Recorded data:
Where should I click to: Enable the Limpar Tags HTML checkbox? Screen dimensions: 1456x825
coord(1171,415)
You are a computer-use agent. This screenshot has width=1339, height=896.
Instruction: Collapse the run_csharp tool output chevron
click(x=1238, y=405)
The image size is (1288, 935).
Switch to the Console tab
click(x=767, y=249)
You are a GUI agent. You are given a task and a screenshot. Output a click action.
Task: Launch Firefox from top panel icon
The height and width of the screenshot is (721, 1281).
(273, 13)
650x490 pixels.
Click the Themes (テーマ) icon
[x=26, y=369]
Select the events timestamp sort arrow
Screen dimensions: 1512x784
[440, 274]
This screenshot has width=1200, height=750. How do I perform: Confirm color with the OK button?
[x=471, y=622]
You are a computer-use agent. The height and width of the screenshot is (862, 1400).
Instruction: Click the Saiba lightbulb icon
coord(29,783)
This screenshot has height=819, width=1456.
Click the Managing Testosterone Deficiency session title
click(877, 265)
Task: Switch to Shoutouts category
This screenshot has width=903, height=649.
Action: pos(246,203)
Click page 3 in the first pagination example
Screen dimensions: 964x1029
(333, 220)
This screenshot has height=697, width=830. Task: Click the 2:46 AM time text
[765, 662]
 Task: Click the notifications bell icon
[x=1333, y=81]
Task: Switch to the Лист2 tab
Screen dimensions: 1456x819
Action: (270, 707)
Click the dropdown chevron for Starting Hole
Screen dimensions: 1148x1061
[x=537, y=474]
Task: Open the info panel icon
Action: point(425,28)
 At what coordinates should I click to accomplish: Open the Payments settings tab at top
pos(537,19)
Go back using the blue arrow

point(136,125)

EXERCISE OBJECTIVE
Filter the rows above and copy every line that contains the string "chevron". Match case exactly.

EXERCISE RESPONSE
Instruction: Collapse the run_csharp tool output chevron
Click the dropdown chevron for Starting Hole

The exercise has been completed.